At the end of the episode, before the school is given the grant, Lisa can no longer hold in the truth and blurts out that she had cheated. Ironically, the comptroller presenting the grant is so moved by her speech that he awards the school the grant anyway. We then quickly learn that the entire ceremony was all an elaborate ruse put together by the school and the community in order to ensure they’d receive the grant without risking any interruptions from Lisa. The grant money is considered to be of such vital importance to the school that they cannot risk Lisa putting it in jeopardy. Despite Lisa’s attempt to do the moral thing and take accountability for her decision to cheat, confession is of no consequence to anyone but her. She confesses because she has faith in a moral system of law that will reward good deeds and punish bad ones, but that’s all an illusion. At the end of the episode, what we ultimately witness is the unfortunate situation of morality deferring to power.
This is the very thing the protesters at NYU already saw happening but by harnessing their collective power, they were able to challenge its institutional counterpart. After looking at images of IDF soldiers looting the homes of civilians, mocking the suffering of Palestinians, and destroying universities, hospitals, mosques, and schools they decided to protest their institution’s complicity. For those who were arrested, silenced, and disciplined, they are like Lisa bearing witness to injustice only to be told to keep their mouths shut.
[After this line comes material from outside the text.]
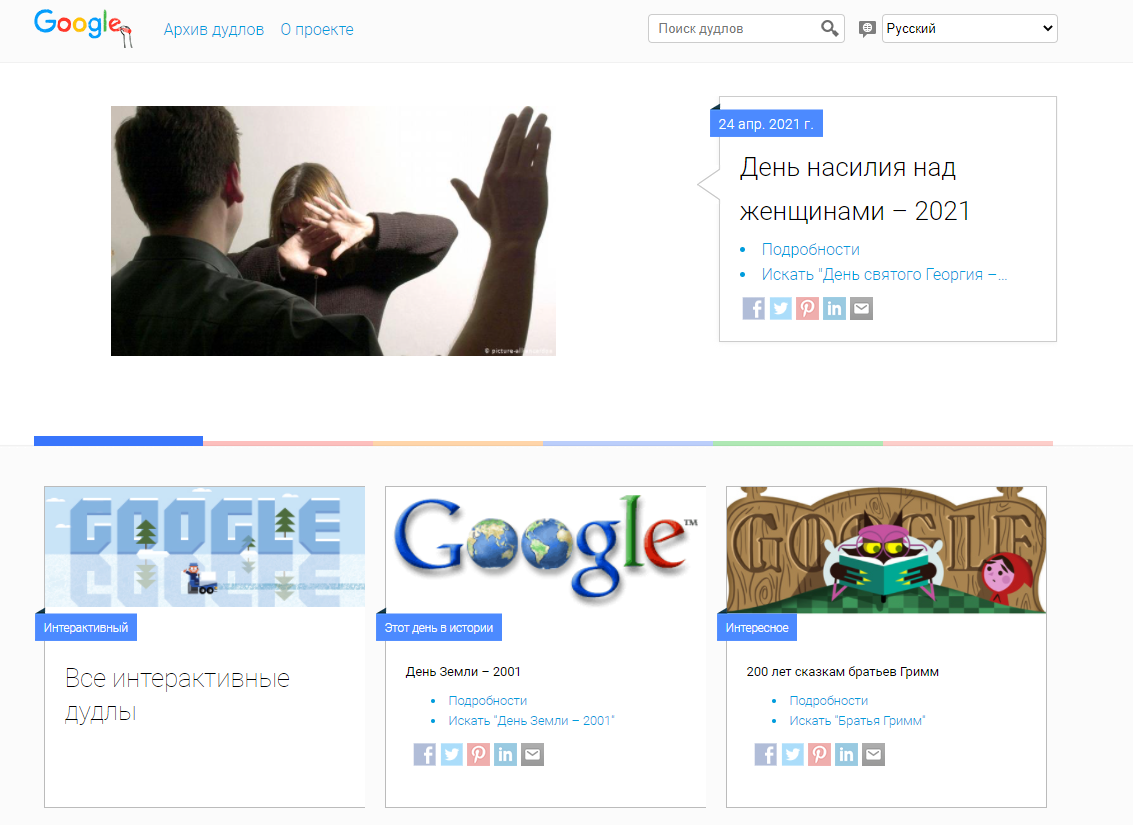The width and height of the screenshot is (1133, 825).
Task: Open the Архив дудлов menu item
Action: (214, 30)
Here we have the university take on the role of Principal Skinner, both silencing the protesters, and refusing to condemn the violence perpetrated against the people of Gaza. The former action tells the lie that these protests are unjust, the latter tells the lie that the university and its administration are a force for social justice.
It’s clear from the protests that the NYU students had decided that these lies were no longer noble.
NOTE: This is an interesting example of the corporatization of public education, which has been used by the oil and gas industry to try and prevent children learning about climate change. If you think I’m reading into this too much (I probably am) I would refer you to the episode “Lisa’s Wedding” which takes place in 2010 (what was then “the future”) which features hundreds of kids packed into a single class watching “Pepsi Presents: Addition and Subtraction.”